> **TASK TO CARRY OUT**
Copy only the lines from the one containing "The width and" through the final line of the records below, exactly as written, with no pictures.

> **RECORDS**
----------
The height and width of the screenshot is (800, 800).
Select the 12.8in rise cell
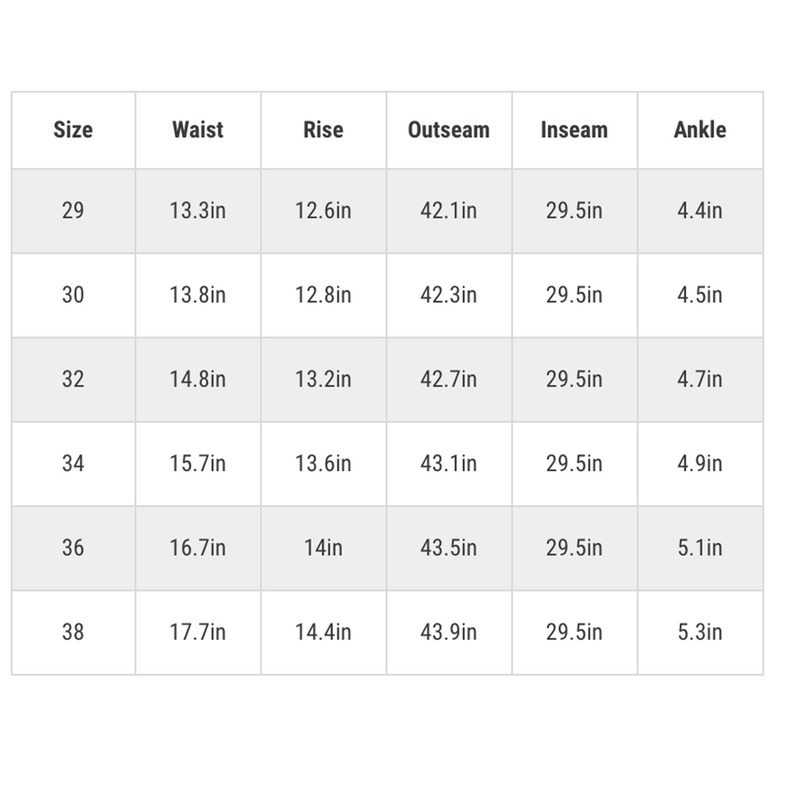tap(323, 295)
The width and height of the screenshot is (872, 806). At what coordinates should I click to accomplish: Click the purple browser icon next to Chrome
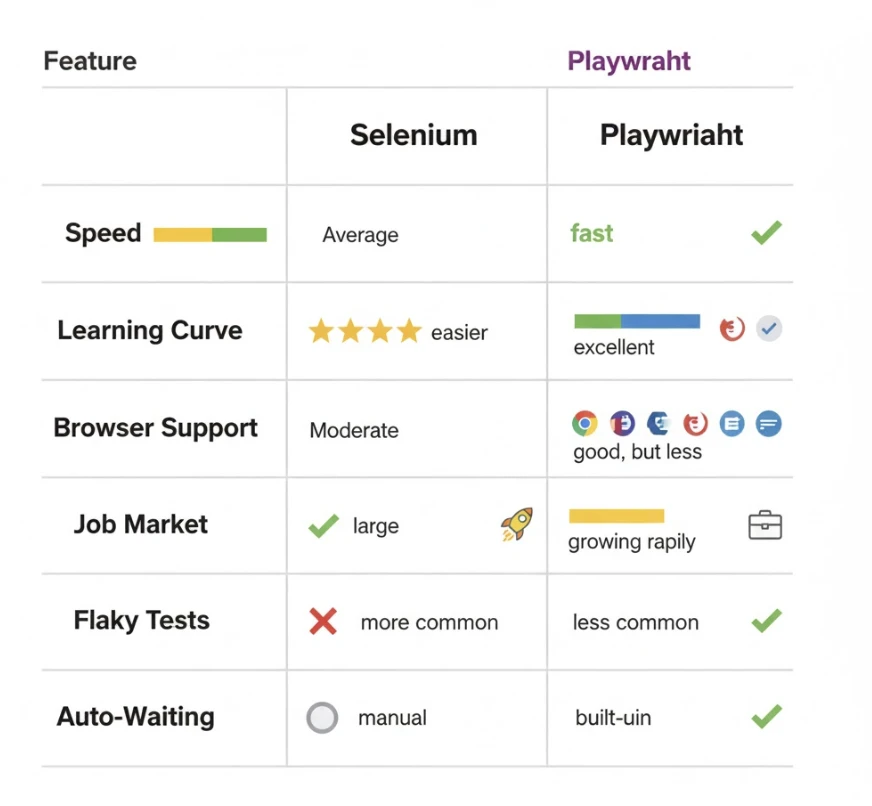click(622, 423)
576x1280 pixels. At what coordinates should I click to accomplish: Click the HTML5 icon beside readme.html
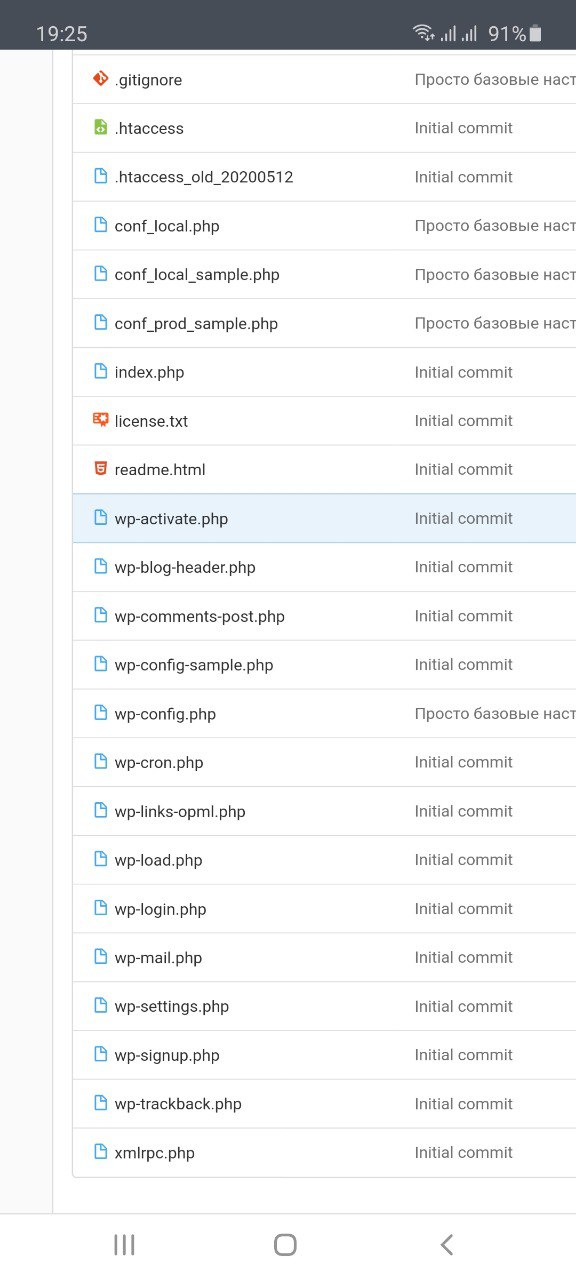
----------
> **TASK ANSWER**
The width and height of the screenshot is (872, 806). At what coordinates should I click to accomplish: Click the purple browser icon next to Chrome
click(622, 423)
576x1280 pixels. At what coordinates should I click to accomplish: Click the HTML5 icon beside readme.html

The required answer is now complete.